Авторские экземпляры

    - Книги? - спросила милейшая сотрудница почтового отделения, передавая мне бандероль из Петербурга. Видимо, догадалась по прямым углам. Это был неравнодушный вопрос. Наверное, от меня исходило излучение очень сильного и очень важного ожидания. И я ответила - своим голосом, но непривычные, немыслимые слова:
 - Мои авторские экземпляры! 
   Тут уж и другие работники почты проявили неравнодушный коллективный интерес. В самом деле? А что вы пишите? А можно посмотреть?
   И я взволнованными руками вскрыла упаковку. И достала книгу, в которой напечатаны мои стихи. Навсегда и на бумаге. И сотрудницы книгу листали. Книгу хвалили. А потом желали мне хорошего дня.
   Это и правда был хороший, один из лучших, это был мой день. Я шла по улице Крылова 450 метров до своего дома, несла подмышкой авторские экземпляры, которые голубели на весь мир сквозь прорванную дыру.
   Это была самая короткая дорога в моей жизни. И самая длинная.
...Когда-то давно я купила шестилетнему Игоряну  книгу "Как Пушкин русский язык изменил" и сразу обратила внимание на иллюстрации Александра Яковлева. Подумала: вот бы когда-нибудь такой художник проиллюстрировал мои стихи. Фантастическая мысль. Как полёт в прошлое ии в будущее. Как вообще полёт.
   Но говорят, что все настоящие желания сбываются. Я выиграла конкурс, который очень хотела выиграть. И художником сборника был приглашён по каким-то неведомым вселенским алгоритмам именно Александр Яковлев.

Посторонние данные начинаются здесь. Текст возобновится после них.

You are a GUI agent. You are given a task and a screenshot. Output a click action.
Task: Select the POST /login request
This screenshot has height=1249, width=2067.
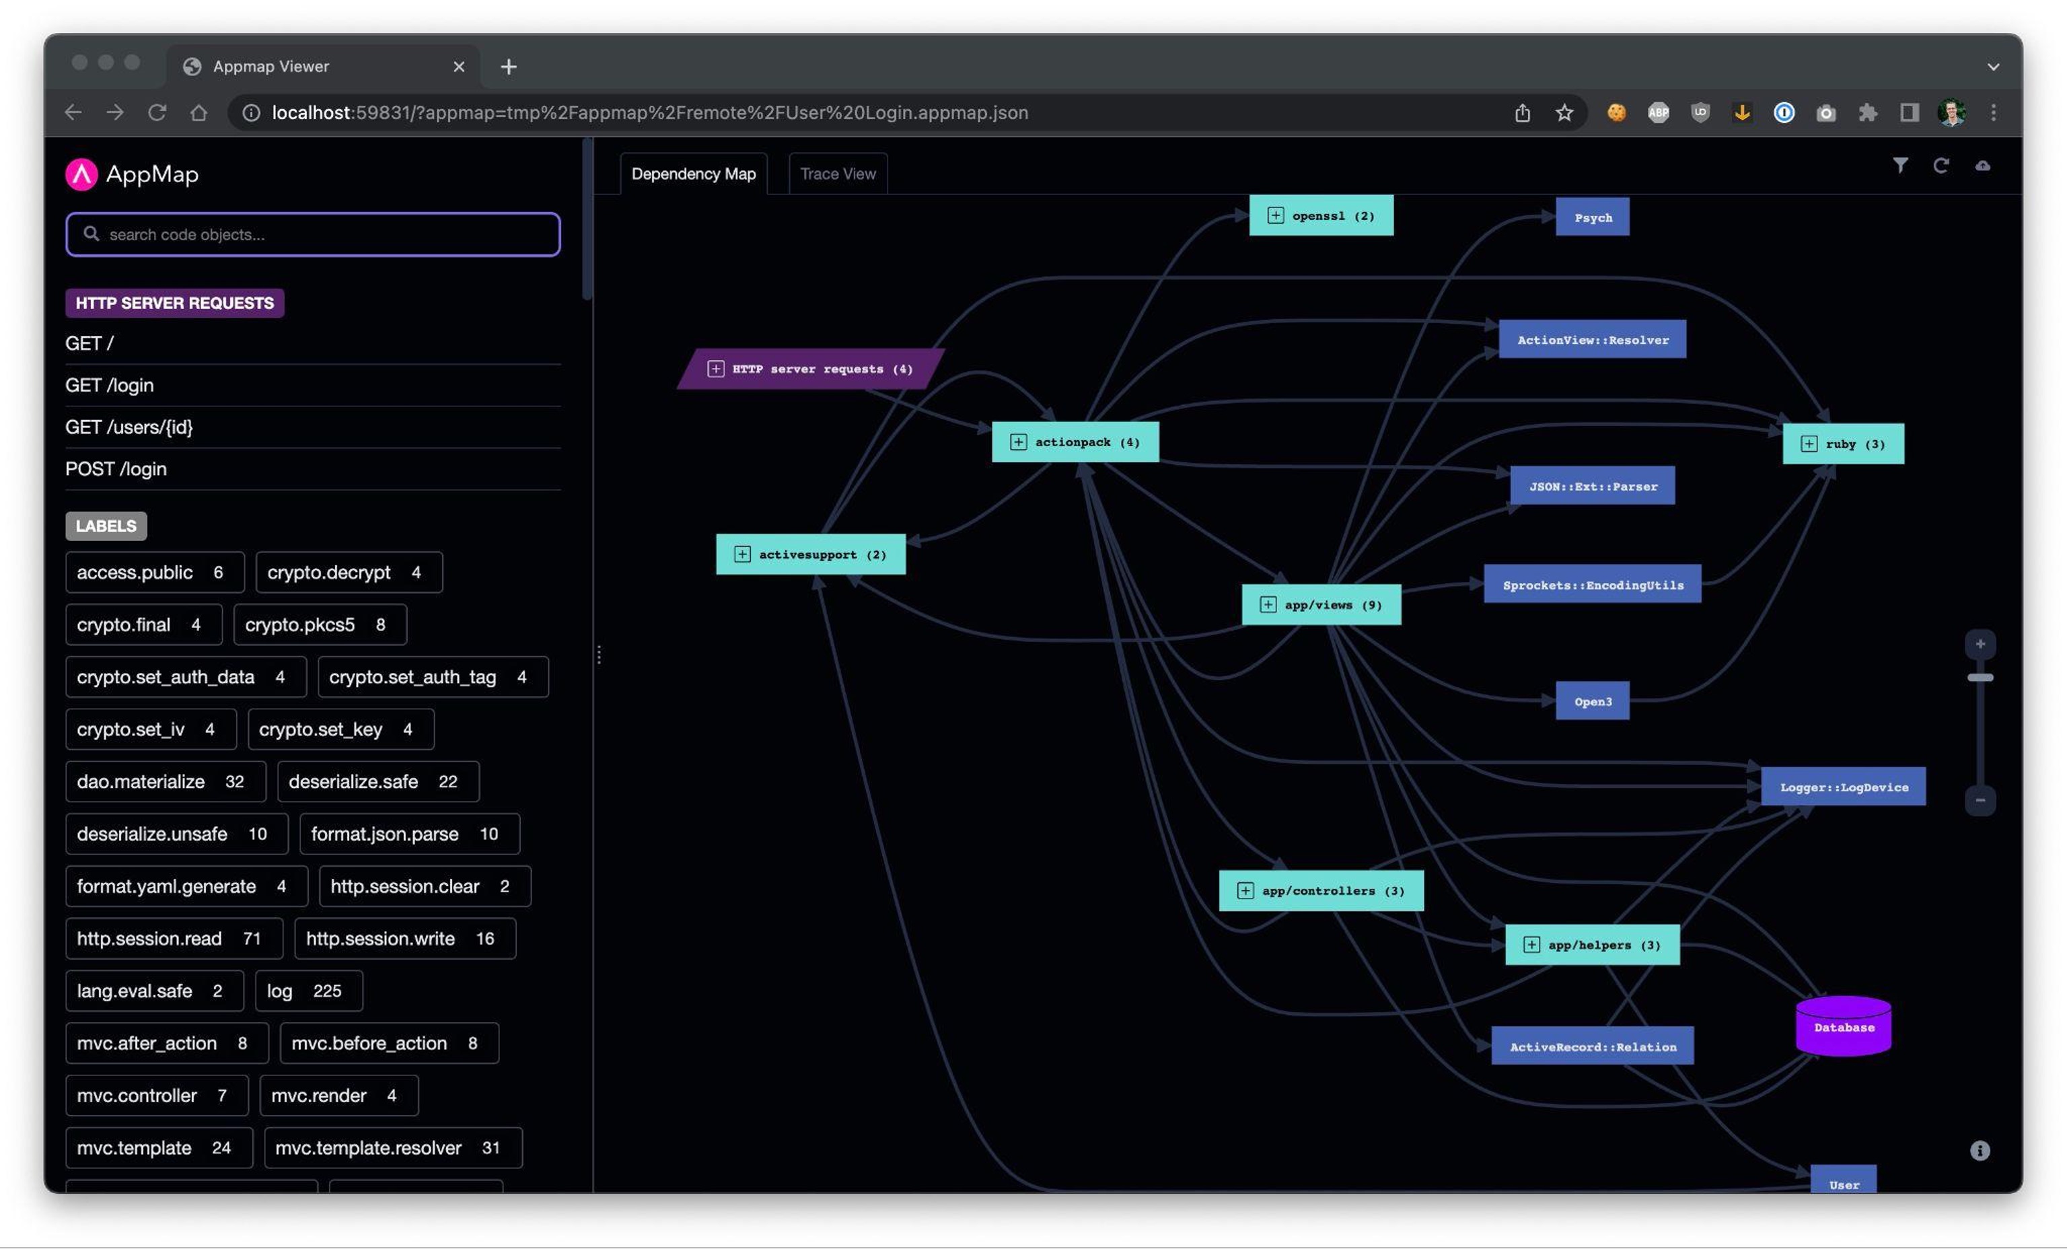click(116, 469)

   Когда всё исполнилось, вроде и мечтать больше не о чем.
Только бы не разучиться писать.
   Так, как хочется.

воскресенье, 30 марта 2025 г.

Мост над весной

   Кто-то из взрослых рядом сказал, что сейчас пойдём на подвесной мост. Слово "подвесной" было выделено голосом, как будто его произнесли большими буквами. Голос сулил необыкновенное.
   И необыкновенное было. В огромном летнем дне, над быстрой алтайской рекой мост висел расслабленный, как дачный гамак, и был совсем не похож на своё имя. Ведь два берега всегда должны быть соединены прочно и надёжно. Очень твёрдо. Чтобы человек, ступая, чувствовал под ногами что-то полностью противоположное воде. Мост должен быть твёрже земли и стоять непоколебимо. Желательно вечно.
   А этот провисал, и был тонок. Как будто предназначен был для птиц. Он ожил под сандалиями, и взрослые окончательно привели его в движение своими могучими шагами. И под самой бездной, в середине пути, какие-то встречные взрослые добавили скрипа и шторма. И стало ясно, что нить сейчас порвётся, как ни цепляйся, как ни хватайся за перила - такие же трепетные, как всё сооружение.
   Но нить не порвалась. Шли и шли с того и этого берега люди разных возрастов и размеров. А мост тихо пел и раскачивался - верно, надёжно и вечно, как маятник.
   Перешли реку. И снова перешли. Много раз перешли реку. смотрели в середине на быструю прозрачную воду. Верили мосту...
   А где-то далеко впереди была сегодняшняя весна. И день позднего марта, очень похожий на ноябрь. Глубоко неизвестен был посёлок Верх-Чебула, через который будет проходить дорога, и почему-то именно здесь захочется остановиться. Размять ноги, прыгая под порывами ледяного ветра возле тонкой извилистой речки, которую зовут, конечно же, Чебула. Чувствовать себя в самой глубине Сибири.
   Наклонные деревянные ступени вели куда-то вверх. И там открылся над рекой Чебулой и её окрестностями длинный подвесной мост. Как будто голос сказал над ухом это слово большими буквами. Как будто сулил необыкновенное на том берегу. И хоть немногие, но явно человеческие следы на снегу, на длинных досках настила подбадривали: ходить можно, ходим.
   Первый шаг будет нерешительным, по той, давней привычке. И, как тогда, мост оживёт, отзовётся. Качнётся как вечный маятник. И нужно обязательно остановиться между берегами - посмотреть на Верх-Чебулу и заодно весь мир, раскрашенный только в три бледных цвета.
   Не так уж много необыкновенного. Но почему-то стоишь и смотришь, и мёрзнешь. И длинные полыньи во льду реки Чебулы, похожие на тёмные зеркала, как будто усиливают замерзание.
   Но нет, это не снова ноябрь, это март. Это другой холод. Холод, от которого мы уходим всё более твёрдыми шагами, как с другого берега. И останавливаемся на середине над рекой, как над бездной. Над проталинами, над обыкновенным и вечным.
   Качаемся над весной, качаемся над весной, качаемся над весной...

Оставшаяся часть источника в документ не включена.